Testing protocol
How we test retrieval quality, grounding, and ethics/compliance risks over time.
This page answers: “How do we test what works and what doesn’t?”
For a sources-first RAG system, we test three things:
- Retrieval quality: did we fetch the right sources?
- Grounding quality: are answers supported by the retrieved sources?
- Safety/ethics compliance: do we avoid privacy/copyright pitfalls?
Build a small, high-quality evaluation set
Create a table/spreadsheet (or DB table later) with:
queryexpected_sources(URLs or document IDs)domain(policy/standards/academic)jurisdictionandlanguagedifficultynotes(why this query matters)
Start with 50–200 queries (enough to measure drift, but small enough to review).
Retrieval metrics (objective)
For each query, run retrieval and compute:
- Recall@k: does an expected source appear in the top‑k?
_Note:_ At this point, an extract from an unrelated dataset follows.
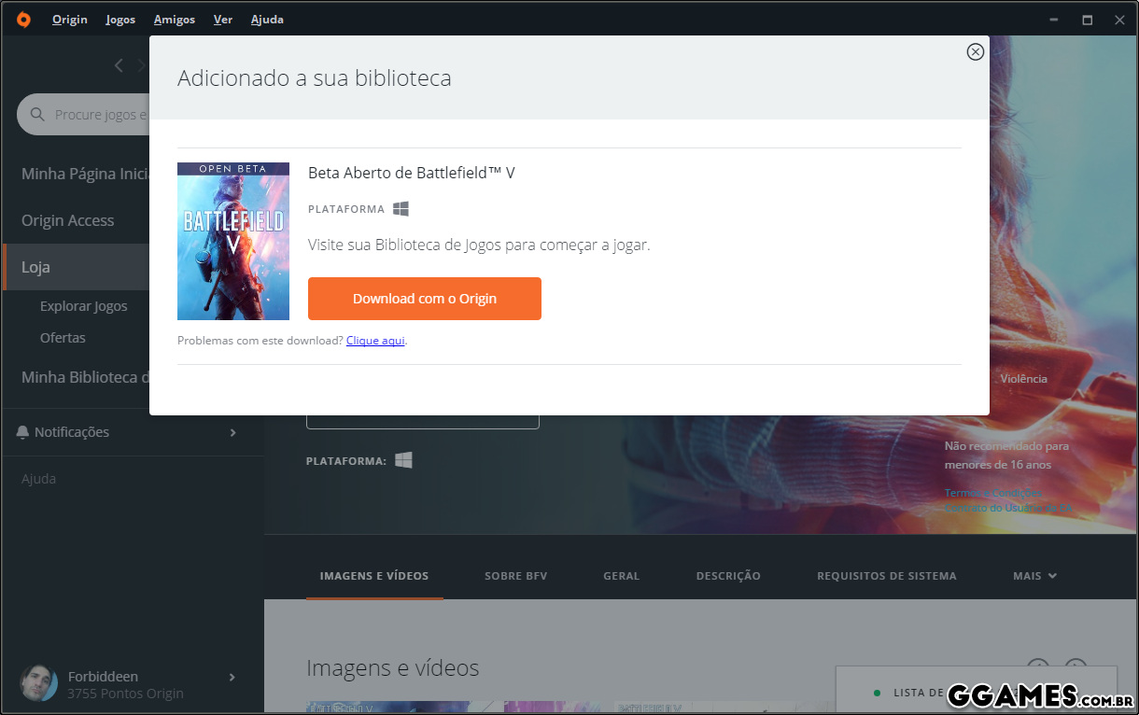Image resolution: width=1139 pixels, height=715 pixels.
Task: Follow the 'Clique aqui' link
Action: coord(375,341)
- nDCG@k: are the best sources ranked higher?
Slice results by domain/jurisdiction/language to detect systematic gaps.
Grounding metrics (RAG-specific)
Human rubric (quick to apply):
- Citation precision: do cited passages actually support the claim?
- Quote correctness: are quotes accurate and not out of context?
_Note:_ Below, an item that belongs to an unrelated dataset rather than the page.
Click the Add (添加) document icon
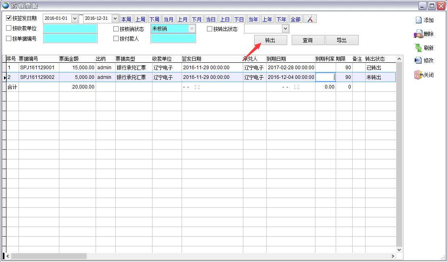The image size is (447, 262). pyautogui.click(x=419, y=20)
- Uncertainty handling: does the assistant say “unknown” when sources don’t support an answer?
Minimum expectation: any strong factual claim should be backed by at least one retrieved citation.
Rights, privacy, and injection tests (ethics-first)
We also run “red team” tests that specifically probe:
Copyright leakage: does the system reproduce long verbatim passages?
- Expectation: short excerpts + citations + avoid full-document reproduction.
PII exposure: if any PII is in the corpus, can the system be prompted to reveal it?
- Expectation: avoid ingesting PII; add redaction; refusal behaviors.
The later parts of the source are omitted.